Sorry, the bears are here. Even as the India Morning Report moves away from Posterous forever, Post having turned off autopost services, PC’s sense for India Inc and financial markets digesting a moderate budget are the ones that are likely to get the chop on Budget day trading or immediately after. The rally did provide the right exit to everyone in the last six months and retail investors are no longer enamoured to their equity prowess given the attractiveness of the VIX segments i.e. Derivatives and the attendent risk and inflation proving to be too much of a risk. Even as Kotak is identified as a going away story for the earlier heady growth rate of India in 2004-2009, Uday Kotak himself talks about the higher hurdle rate for retail as his bank prepares to reach wealth with new structured products that are unlikely to be offered in retail tranches of les than $10000 and thus will be available to only top 1% of the Wealthy and not the real rich salaried class that pay the taxes and carry most of the country’s disposable personal spend.
Organisations like Nestle waiting to increase profitability thru Operations and increase royalty to parents or like ITC waiting for the ‘plateau cap’ to lift off their consumer brand portfolio and allow for portfolio growth are likely to receive more longer term investments int he hope for India markets reaching scale but the rally’s expectations of more traction from policy refinement announced has run its course and no budget innovation is likely to lift off the shackles from this market. The next leg of the bull rally even technically will be preceded by news of growth from banking companies and new bank licences so Bajaj, M&M, IDFC LIC Housing Finance and apparently Srei and Shriram are likely to be winning bets in 2013 to add to and replace stocks in the banking portfolio esp the dead PSU ones except for a downward rating and survival of BOB and All Bank that have possib;y the scale to recover.
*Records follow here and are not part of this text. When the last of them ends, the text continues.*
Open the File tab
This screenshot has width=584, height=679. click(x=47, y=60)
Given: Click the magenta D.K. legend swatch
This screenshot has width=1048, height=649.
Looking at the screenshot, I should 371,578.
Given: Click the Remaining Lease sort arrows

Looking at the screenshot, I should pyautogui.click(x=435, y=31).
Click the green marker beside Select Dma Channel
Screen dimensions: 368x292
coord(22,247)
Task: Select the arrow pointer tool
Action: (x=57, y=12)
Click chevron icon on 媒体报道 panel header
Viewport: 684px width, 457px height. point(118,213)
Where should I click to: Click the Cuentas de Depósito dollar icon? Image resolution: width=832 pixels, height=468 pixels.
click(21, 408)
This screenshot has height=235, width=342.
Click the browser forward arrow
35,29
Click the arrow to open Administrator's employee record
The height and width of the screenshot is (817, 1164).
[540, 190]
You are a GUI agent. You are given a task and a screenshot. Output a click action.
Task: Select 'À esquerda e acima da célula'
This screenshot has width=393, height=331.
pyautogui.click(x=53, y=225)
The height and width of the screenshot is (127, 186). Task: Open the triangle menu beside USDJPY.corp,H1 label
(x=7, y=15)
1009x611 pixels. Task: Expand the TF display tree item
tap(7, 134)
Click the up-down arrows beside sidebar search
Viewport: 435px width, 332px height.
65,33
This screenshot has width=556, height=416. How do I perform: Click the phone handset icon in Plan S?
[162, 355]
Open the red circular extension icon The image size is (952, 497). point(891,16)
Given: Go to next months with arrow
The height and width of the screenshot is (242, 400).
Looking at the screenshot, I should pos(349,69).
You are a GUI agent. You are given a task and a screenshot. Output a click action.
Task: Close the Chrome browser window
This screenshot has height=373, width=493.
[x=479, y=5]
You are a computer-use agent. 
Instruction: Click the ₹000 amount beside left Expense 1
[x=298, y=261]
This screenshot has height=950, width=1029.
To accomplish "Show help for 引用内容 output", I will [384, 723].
However, IDFC and ICICI Bank offer a window to that growth which is unparalleled by others on offer including Axis and HDFC Bank which despite its hold on India’s Financial market purveyors remain a little stymied by being the role of a leader and SBI which remains a pariah to foreign investors as it symbolises all that is wrong with public banks globally and the mountains of debt they have been operating.
Most analysts like me would still be surprised no end if real hikes are effected in Freight and passenger travel in today’s presentation as Indian Railways battles with losing relevance in freight and losing quality in passenger transport despite the price gap with no public funds available any longer to seed the revival of the Railways or the Air India infrastructure in the country.